▸ **Data shown**:
===
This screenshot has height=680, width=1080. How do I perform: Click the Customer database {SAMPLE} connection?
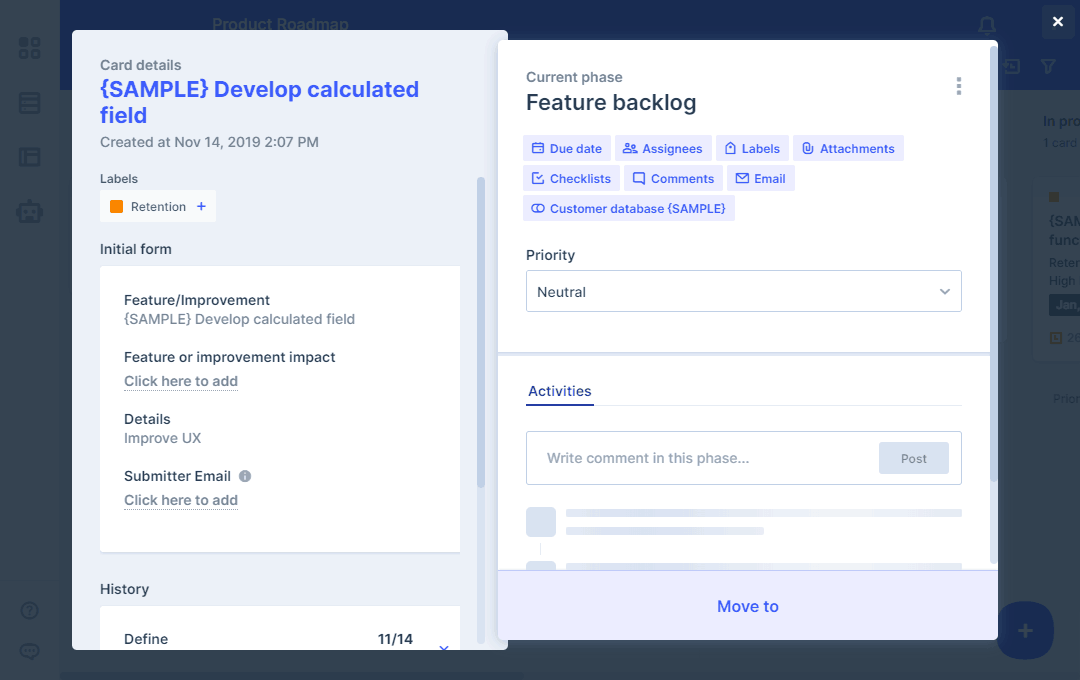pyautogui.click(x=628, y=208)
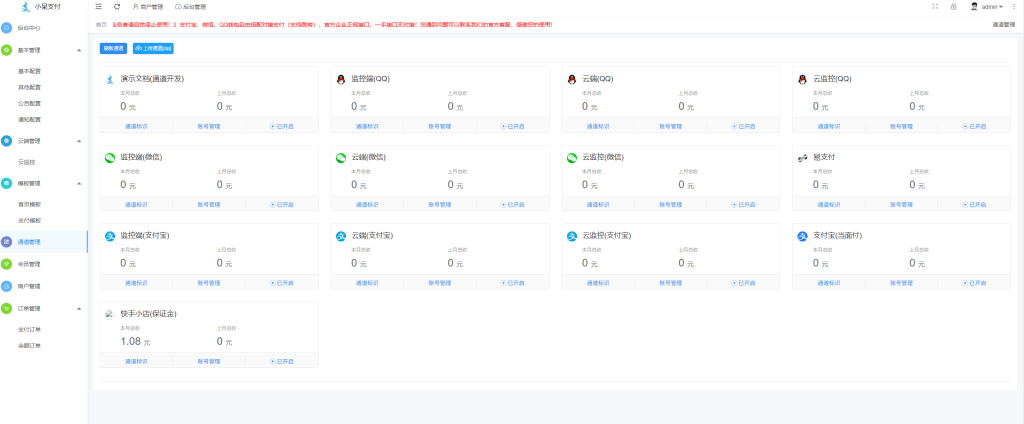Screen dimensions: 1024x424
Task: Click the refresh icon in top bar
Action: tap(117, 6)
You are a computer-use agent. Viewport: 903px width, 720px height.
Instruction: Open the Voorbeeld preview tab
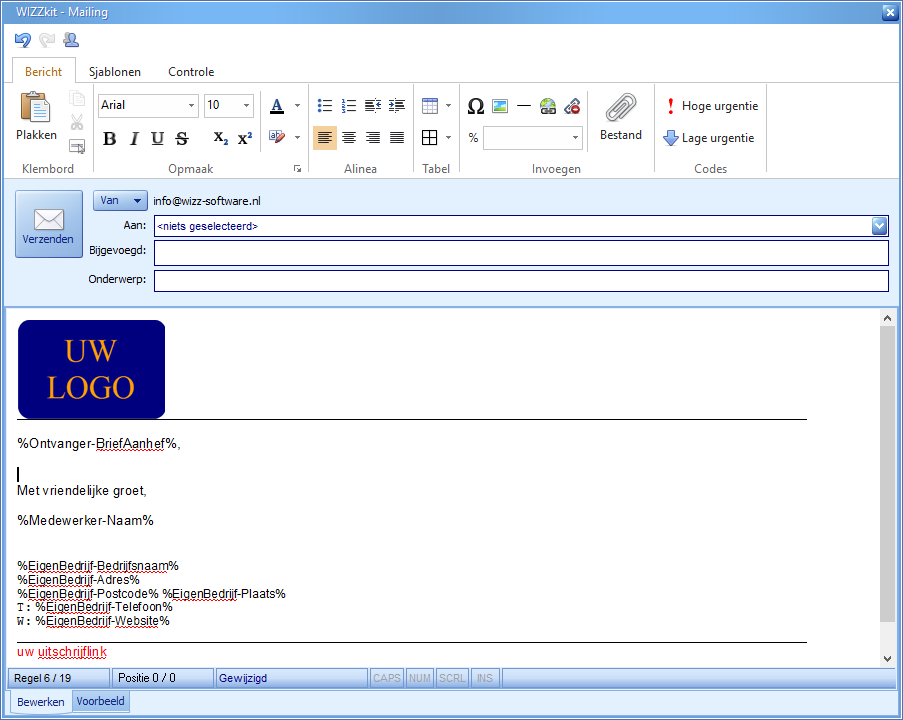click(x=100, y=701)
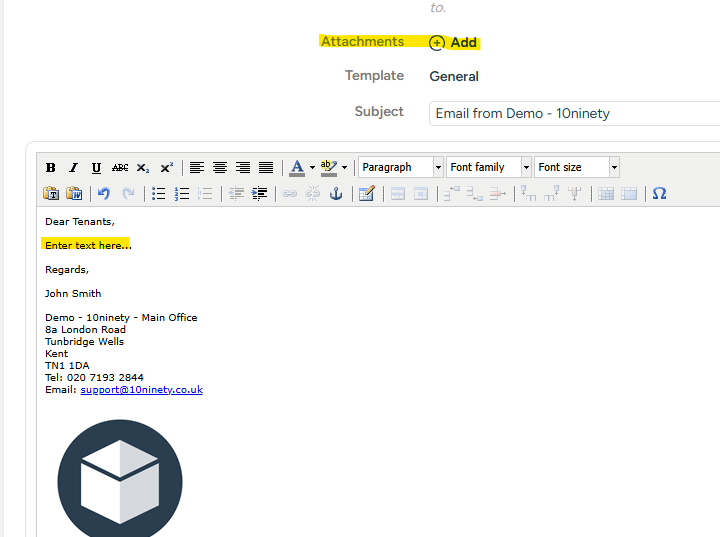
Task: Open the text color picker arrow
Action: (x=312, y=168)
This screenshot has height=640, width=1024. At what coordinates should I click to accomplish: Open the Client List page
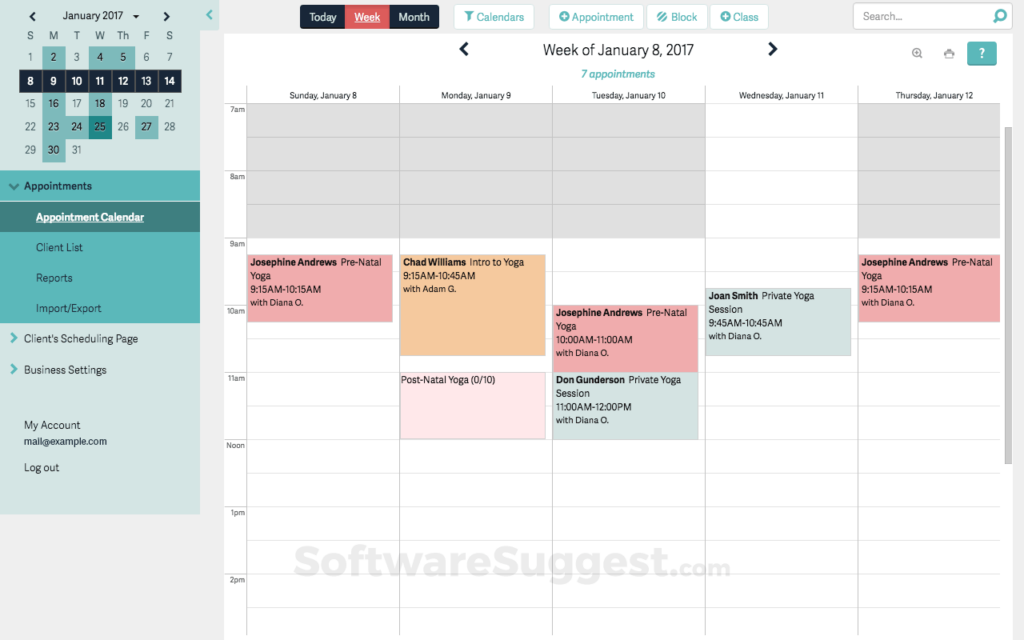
===
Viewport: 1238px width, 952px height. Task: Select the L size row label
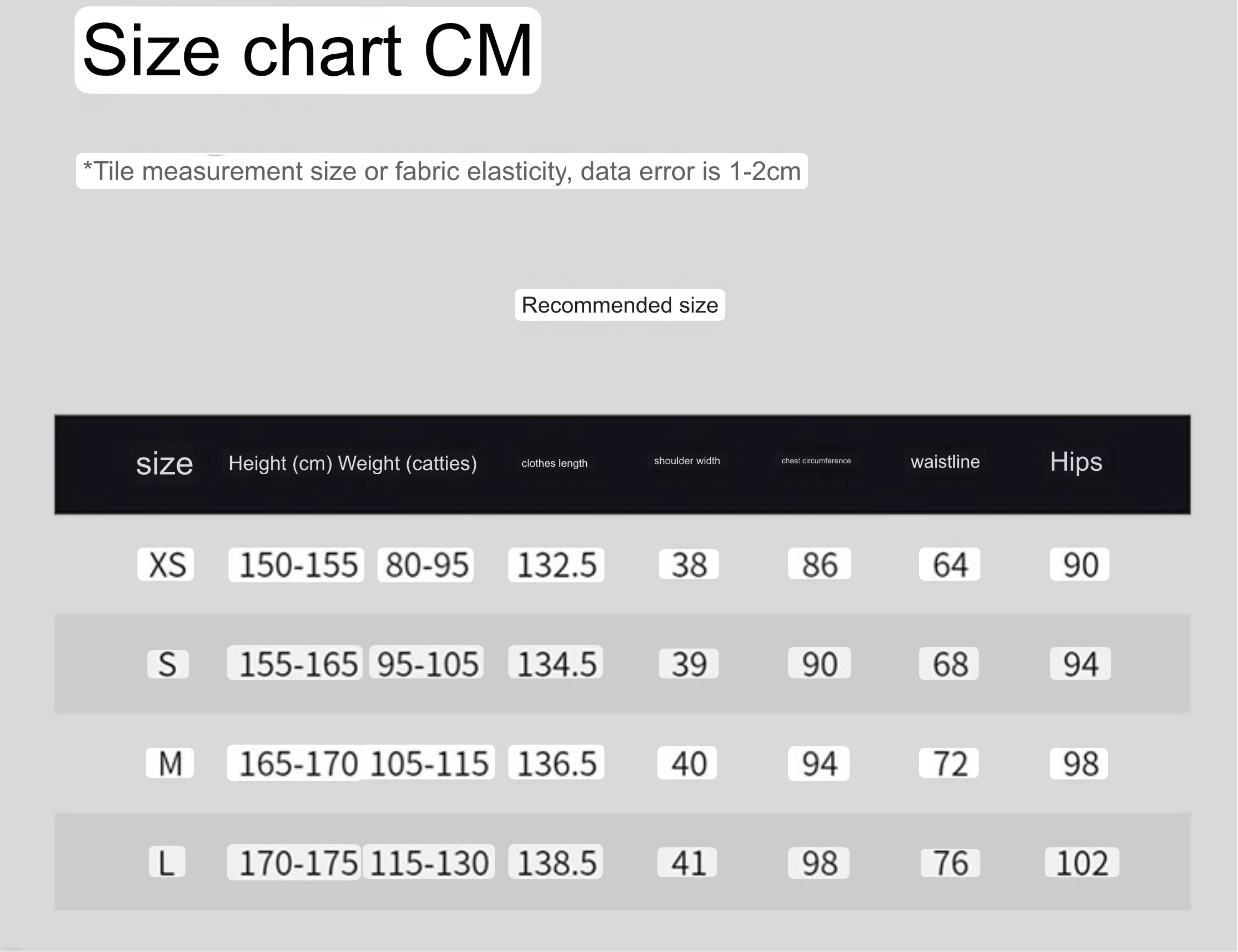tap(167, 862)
===
▸ **Task to carry out**: Count the lines above that contain the string "height" with case matching exactly, and reply with the number alone.

▸ **Answer to the exercise**: 4